PASSAGE FOR REVIEW -
No one really knows yet if COVID-19 can live in your ductwork. But what we do know is that air and contaminants are regularly circulated through ductwork and through rooms in businesses and homes via their duct systems.
If COVID enters your home, there is a chance it could continue to exist in your duct work and in your furnace system. Replacing furnace filters will help, but current filters are not meant to filter out small microbes like COVID-19. And even if it doesn’t linger inside the system itself, it can and will still be pumped out into other rooms in the home or building because that’s what ductwork and HVAC systems are designed to do.
Currently, only about 20% of the air in your home is fresh air. The rest is air that is constantly recirculated through your duct system. If you could pump more fresh air in, this might help to reduce the chances of recirculating COVID in your home or business. But of course, in the cooler months, pumping in more fresh air is not practical. And many systems just aren’t built to do this anyway.
With a huge percentage of illnesses being affected by or transmitted through indoor air, what is the safe thing to do amidst a pandemic involving a brand new virus that we don’t know much about yet?
The answer, for now, could be to get as much fresh air as possible for as long as possible. And once the weather turns colder, schedule more frequent duct cleanings, especially in homes or businesses where we know there have been confirmed cases of COVID-19 or where air circulation in general is poor due to the age of the building, system, or its particular configuration. A prime example is older school buildings, older homes, and medical facilities.

ENTRIES SUPPLIED -
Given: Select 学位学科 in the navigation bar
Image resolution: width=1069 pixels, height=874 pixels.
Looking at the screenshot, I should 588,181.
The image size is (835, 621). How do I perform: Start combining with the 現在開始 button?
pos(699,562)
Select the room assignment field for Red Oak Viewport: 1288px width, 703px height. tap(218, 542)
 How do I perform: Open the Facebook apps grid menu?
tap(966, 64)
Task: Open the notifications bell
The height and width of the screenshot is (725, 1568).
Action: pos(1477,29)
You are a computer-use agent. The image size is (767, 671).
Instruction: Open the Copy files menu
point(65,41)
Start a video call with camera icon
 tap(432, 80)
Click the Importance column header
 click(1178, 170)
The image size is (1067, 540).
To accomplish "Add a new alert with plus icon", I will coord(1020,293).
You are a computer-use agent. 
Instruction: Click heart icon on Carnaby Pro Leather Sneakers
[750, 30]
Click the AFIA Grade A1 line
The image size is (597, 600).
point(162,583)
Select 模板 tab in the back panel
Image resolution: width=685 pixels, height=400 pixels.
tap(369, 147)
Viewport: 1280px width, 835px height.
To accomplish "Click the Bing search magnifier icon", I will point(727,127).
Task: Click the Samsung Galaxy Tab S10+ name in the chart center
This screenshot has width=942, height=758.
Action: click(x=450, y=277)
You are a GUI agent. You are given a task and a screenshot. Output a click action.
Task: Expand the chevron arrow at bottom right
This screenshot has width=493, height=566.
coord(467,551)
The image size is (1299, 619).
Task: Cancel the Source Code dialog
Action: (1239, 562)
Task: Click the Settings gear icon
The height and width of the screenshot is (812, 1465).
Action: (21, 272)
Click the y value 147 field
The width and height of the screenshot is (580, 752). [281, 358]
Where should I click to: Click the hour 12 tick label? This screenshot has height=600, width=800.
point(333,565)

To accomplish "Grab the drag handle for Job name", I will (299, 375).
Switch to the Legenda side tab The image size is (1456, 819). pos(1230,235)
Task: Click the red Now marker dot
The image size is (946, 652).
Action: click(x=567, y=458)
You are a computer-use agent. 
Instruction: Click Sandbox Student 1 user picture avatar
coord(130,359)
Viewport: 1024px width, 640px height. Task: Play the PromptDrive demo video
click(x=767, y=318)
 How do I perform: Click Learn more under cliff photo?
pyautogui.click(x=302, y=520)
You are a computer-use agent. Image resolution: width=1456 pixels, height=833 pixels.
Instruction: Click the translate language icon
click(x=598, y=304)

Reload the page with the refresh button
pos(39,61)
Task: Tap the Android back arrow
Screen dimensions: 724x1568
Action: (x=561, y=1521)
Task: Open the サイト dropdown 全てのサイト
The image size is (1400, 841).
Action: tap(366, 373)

PROMPT - Reproduce the passage on COVID-19 and ductwork above word for word, starting at "No one really" and ending at "their duct systems.".

COMPLETED EXERCISE -
No one really knows yet if COVID-19 can live in your ductwork. But what we do know is that air and contaminants are regularly circulated through ductwork and through rooms in businesses and homes via their duct systems.